もし他に目覚ましく有力な人物がいたならば、その人物が王位を取っても構わない。王家の血などに力が宿っているわけではないのだから、混乱を抑えられるのであれば誰でもいい。しかしミカの見るところ、ベルリアにそういう人物は見当たらないようだった。先王が亡くなったのが昨年末、北国の過酷な冬だったとはいえ、これほどの時間があってまだ玉座を手に入れられていないなら、反乱軍としてはかなり手際が悪いと言わざるを得ない。
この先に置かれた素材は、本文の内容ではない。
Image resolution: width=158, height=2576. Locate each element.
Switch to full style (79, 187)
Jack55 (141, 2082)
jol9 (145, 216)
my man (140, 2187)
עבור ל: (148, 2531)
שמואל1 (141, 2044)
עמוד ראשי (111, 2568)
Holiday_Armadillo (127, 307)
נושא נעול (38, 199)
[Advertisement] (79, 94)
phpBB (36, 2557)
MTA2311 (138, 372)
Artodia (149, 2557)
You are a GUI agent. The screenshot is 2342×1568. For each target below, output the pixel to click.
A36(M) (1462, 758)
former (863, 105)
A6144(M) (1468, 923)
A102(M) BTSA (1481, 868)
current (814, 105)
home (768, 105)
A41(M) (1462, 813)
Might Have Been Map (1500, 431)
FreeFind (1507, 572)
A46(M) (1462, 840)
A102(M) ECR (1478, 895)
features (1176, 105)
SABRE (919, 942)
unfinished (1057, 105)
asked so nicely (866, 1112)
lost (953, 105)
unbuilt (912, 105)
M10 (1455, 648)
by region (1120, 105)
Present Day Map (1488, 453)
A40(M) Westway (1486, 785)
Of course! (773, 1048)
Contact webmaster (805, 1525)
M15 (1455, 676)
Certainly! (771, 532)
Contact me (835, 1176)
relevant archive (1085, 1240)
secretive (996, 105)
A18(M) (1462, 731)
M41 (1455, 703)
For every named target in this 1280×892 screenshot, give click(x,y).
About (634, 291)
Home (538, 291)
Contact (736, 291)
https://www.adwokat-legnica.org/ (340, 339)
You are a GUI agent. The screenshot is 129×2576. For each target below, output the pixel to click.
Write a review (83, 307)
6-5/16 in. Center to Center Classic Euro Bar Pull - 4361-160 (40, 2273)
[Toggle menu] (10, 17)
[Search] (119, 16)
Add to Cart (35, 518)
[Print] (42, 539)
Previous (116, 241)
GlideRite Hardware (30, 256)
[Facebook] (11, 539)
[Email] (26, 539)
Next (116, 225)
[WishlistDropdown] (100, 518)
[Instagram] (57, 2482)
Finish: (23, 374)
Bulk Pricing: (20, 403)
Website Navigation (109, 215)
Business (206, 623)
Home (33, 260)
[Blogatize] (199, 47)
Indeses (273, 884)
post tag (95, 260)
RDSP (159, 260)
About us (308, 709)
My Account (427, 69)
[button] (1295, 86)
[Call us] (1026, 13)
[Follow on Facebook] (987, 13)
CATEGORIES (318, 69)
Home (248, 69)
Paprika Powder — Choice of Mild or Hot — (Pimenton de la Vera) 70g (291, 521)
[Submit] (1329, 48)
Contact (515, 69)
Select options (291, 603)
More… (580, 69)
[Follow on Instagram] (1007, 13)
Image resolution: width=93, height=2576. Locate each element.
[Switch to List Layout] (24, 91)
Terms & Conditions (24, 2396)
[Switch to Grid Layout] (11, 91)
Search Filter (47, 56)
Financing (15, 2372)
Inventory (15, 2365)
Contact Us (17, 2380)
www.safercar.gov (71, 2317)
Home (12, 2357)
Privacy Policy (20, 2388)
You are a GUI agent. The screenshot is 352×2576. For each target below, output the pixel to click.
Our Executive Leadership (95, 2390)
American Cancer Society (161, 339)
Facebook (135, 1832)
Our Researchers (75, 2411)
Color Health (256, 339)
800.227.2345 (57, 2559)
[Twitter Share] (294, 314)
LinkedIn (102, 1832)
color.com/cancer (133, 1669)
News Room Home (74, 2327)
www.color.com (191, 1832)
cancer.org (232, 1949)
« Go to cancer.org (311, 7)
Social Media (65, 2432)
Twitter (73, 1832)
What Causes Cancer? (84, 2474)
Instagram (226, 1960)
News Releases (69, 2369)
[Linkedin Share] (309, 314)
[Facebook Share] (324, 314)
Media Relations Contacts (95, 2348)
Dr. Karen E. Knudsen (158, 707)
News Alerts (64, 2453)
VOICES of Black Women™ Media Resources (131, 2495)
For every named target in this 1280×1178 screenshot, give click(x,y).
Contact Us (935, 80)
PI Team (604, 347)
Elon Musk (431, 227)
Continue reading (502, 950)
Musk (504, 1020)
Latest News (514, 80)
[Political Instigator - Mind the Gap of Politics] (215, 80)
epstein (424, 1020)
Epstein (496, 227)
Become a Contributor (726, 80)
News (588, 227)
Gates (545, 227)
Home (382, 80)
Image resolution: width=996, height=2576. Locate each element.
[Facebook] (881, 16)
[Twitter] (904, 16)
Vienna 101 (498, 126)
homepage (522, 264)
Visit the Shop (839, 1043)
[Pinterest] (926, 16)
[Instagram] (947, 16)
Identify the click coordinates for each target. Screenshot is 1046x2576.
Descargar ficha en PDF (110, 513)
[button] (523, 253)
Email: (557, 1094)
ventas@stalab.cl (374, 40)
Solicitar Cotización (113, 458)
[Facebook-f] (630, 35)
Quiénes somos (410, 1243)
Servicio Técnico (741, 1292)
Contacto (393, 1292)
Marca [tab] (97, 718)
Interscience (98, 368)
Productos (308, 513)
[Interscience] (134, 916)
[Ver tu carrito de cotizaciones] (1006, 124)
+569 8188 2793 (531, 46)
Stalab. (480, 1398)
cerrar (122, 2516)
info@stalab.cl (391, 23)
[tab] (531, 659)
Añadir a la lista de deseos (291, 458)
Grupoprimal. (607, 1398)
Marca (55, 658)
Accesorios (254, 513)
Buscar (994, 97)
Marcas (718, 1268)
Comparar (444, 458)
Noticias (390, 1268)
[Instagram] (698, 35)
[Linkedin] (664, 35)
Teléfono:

もし適当な反逆者がいないのなら、たとえいくらか無能であっても、正統な王子が王位に就く方が、まだしも混乱は少ない。王家の血に力はないが、王家の血が示す慣習には力があるのだ。個人の意志や能力を超えたところで、人々の命を救えるほどに強い力だ。
もし人々の苦難を、見て見ぬふりをしなければ、だが。
できるだけ、非難は含ませないように気を付けたつもりだが、いくらかは混じってしまったのかもしれない。シアラン王子ははっと表情を固くし、至極真面目に頷いた。
「そうだ、そうしなければならない。愚かに時間を浪費してしまったが、それは今更どうにもならない。これほど経って、まだ私に果たすべき義務が残されているなら……それがまだ取り返しがつかないこともないのなら、神の御慈悲だ」
「…………」
ミカは目を瞬いて、少しの間考えた。これでシアランがやる気になって、きちんとベルリアを治めるならばそれは結構なことだが、それをただ激励すればいいということではない気がした。この王子には、何かがある――その肉体の障害以上に彼の足を引きずらせ、彼の在り様そのものを捻じ曲げる何かが。